- Excerpted passage

────────────────────

India is stepping up its push to become a global hub for AI, with support from NVIDIA across infrastructure, research and startup development.
The announcements were made during the AI Impact Summit in New Delhi, where government officials, industry leaders, universities, and startups outlined how they will work with NVIDIA as part of the government-led IndiaAI Mission.
Expanding AI compute capacity
The IndiaAI Mission is backed by more than $1 billion in public funding to increase computing capacity, build sovereign datasets, support frontier AI models, and promote AI education and startup growth.
Under its compute initiative, India is building a large-scale AI cloud infrastructure powered by tens of thousands of NVIDIA GPUs. NVIDIA says it is working with cloud and data centre operators, including Yotta, Larsen & Toubro and E2E Networks, to expand AI infrastructure.
Yotta is developing “Shakti Cloud,” a sovereign AI cloud platform powered by more than 20,000 NVIDIA Blackwell Ultra GPUs. The company operates campuses in Navi Mumbai and Greater Noida, offering GPU-based AI training and inference services to enterprises and government customers on a pay-per-use basis.
Larsen & Toubro is building gigawatt-scale AI data centre infrastructure aligned with the IndiaAI Mission. Its expansion plans include a 30-megawatt facility in Chennai and a new 40-megawatt site in Mumbai. These facilities are intended to support sovereign cloud workloads and large-scale AI deployments.
E2E Networks is deploying an NVIDIA Blackwell GPU cluster on its TIR platform, hosted at the L&T Vyoma Data Centre in Chennai.
The platform will include NVIDIA HGX B200 systems, NVIDIA Enterprise software, and NVIDIA Nemotron open models to support AI development across sectors such as healthcare, finance, manufacturing, and agriculture.
In addition, Netweb Technologies is launching its Tyrone Camarero AI supercomputing systems built on the NVIDIA Grace Blackwell architecture. The NVIDIA GB200 NVL4 platforms, manufactured in India under the “Make in India” initiative, include four Blackwell GPUs and two Grace CPUs for scientific computing, model training and inference.

────────────────────

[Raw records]
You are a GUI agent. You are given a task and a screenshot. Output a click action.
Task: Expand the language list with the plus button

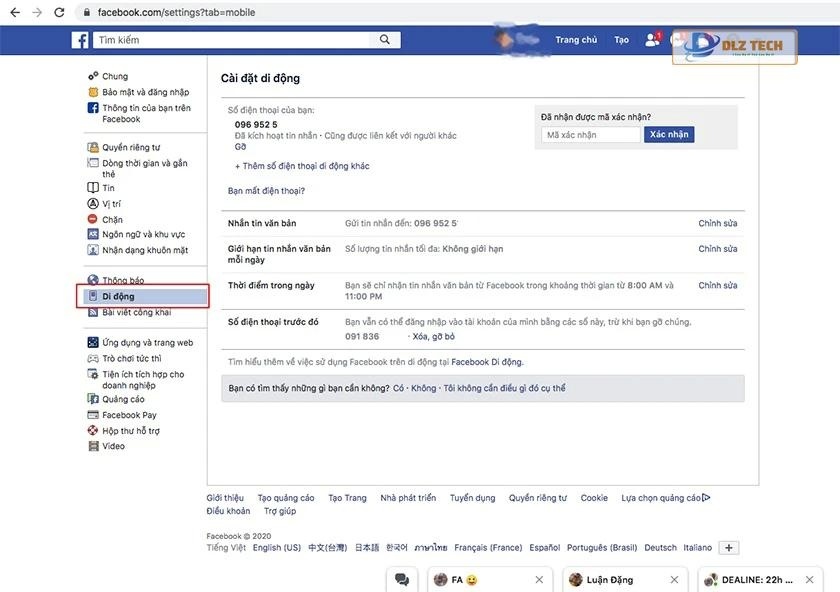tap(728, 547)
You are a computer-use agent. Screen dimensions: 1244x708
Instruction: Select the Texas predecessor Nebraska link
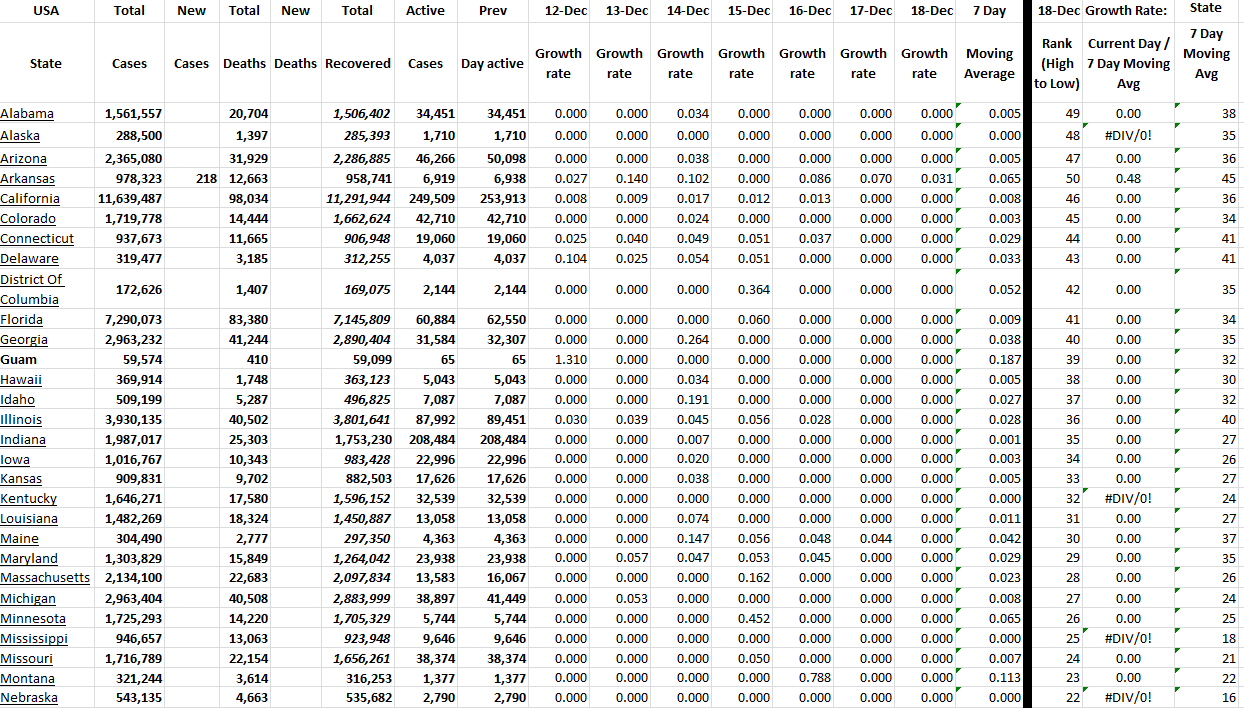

────────────────────

- Complete the following
1) In the article on India's AI push, how many NVIDIA Blackwell Ultra GPUs power Yotta's "Shakti Cloud" platform?
2) Reproduce the article on India's AI push between "E2E Networks is" and "manufacturing, and agriculture.", inclusive.
3) Resume the article on India's AI push after its last sentence.

- Answers
1) More than 20,000.

2)
E2E Networks is deploying an NVIDIA Blackwell GPU cluster on its TIR platform, hosted at the L&T Vyoma Data Centre in Chennai.
The platform will include NVIDIA HGX B200 systems, NVIDIA Enterprise software, and NVIDIA Nemotron open models to support AI development across sectors such as healthcare, finance, manufacturing, and agriculture.

3)
Building India’s frontier AI models
Another focus of the IndiaAI Mission is the development of foundation models trained on India-specific data and infrastructure.
India is home to 22 officially recognised languages and more than 1,500 additional languages recorded in the census. Several companies are using NVIDIA’s NeMo open models and NeMo tools to develop multilingual AI systems for government and enterprise use.
Among the organisations involved:
- BharatGen has built a 17-billion-parameter mixture-of-experts model using the NVIDIA NeMo framework.
- Chariot is developing an 8-billion-parameter text-to-speech model for real-time applications.
- Commotion, backed by Tata Communications, has developed an AI operating system for enterprise workflow automation using Nemotron models.
- CoRover.ai has deployed Nemotron Speech models and NVIDIA Riva libraries to support multilingual speech AI for the Indian Railway Catering and Tourism Corporation, handling around 10,000 concurrent users and over 5,000 ticket bookings per day.
- Gnani.ai is building a 14-billion-parameter speech-to-speech model using Nemotron tools, with plans to scale to 32 billion parameters.
- National Payments Corporation of India is exploring training “FiMi,” a financial AI model based on NVIDIA’s Nemon 3 Nano, to enhance multilingual digital payment support across India’s banking ecosystem.
- Sarvam.ai has open-sourced its Sarvam-3 models trained for 22 Indic languages, with parameter counts ranging from 3 billion to 100 billion. Training was conducted on NVIDIA H100 GPUs via cloud partners, including Yotta.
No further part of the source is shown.